Опять вопросы. Их становится всё больше. И от них становится всё беспокойней.
– Ева, вернись в каюту, – услышал Фёдор голос Хардова. – Пока я переговорю с одним старым знакомым. – Девушка собралась что-то возразить, но Хардов, теперь уже мягко, остановил её. – Так надо, милая.
Девушка подчинилась, одарив Фёдора напоследок ещё одной похвалой:
– А у тебя хорошее зрение.
Он посмотрел ей вслед: походный мужской плащ очень шёл Еве, и Фёдор внезапно отчётливо осознал, что чем больше он пытается получить ответов, тем всё больше будет становиться вопросов. Их количество будет возрастать, пока они не утопят его. Надо отказаться от этого. Ведь вот как всё просто. Приглушить в себе этот беспокойный вопросительный знак. Это главное, первое, что он должен сделать, с чего начать. Знающий не говорит. Конечно, это так. Невозможно отвечать на каждый вопрос,
(даже про голоса, что говорят в нём?)
они будут ветвиться, как дерево, дробиться, как крупа.
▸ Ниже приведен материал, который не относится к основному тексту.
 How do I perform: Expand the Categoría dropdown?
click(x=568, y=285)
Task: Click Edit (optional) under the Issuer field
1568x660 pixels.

И лишь отступив от этого, получишь надежду увидеть всю картину в целом. И тогда многие дробные вопросы просто перестанут тебя волновать, самоустранятся. Это главное и первое, что он должен сделать,
(даже голоса?)
что он должен принять, как принимает сейчас эту звёздную ночь. И туман, окутавший правый берег. То ли хищную мглу, то ли диковинную тайну. А может, и то и другое.
3
– Суши вёсла, – распорядился Хардов.
Посреди канала, поперёк рукотворного русла покачивалась крохотная плоскодонка. Её осадка была настолько мала, что казалось, лодочка вот-вот черпнёт воды.
– О, мой старый любезный друг Хардов! – послышался визгливый голосок. – Не зря я вышел на реку в такой час. Ох, не зря.
Команда в изумлении молчала, а Фёдор с любопытством пытался разглядеть забавного взлохмаченного старикашку в замусоленном пиджачке, надетом поверх видавшего виды свитера грубой вязки. У старикашки оказались кустистые брови, причём одна выше другой, прорезанной пополам то ли шрамом, то ли отсутствием волос, и… Фёдор даже не сразу поверил своим глазам, решив, что померещилось в скупом освещении.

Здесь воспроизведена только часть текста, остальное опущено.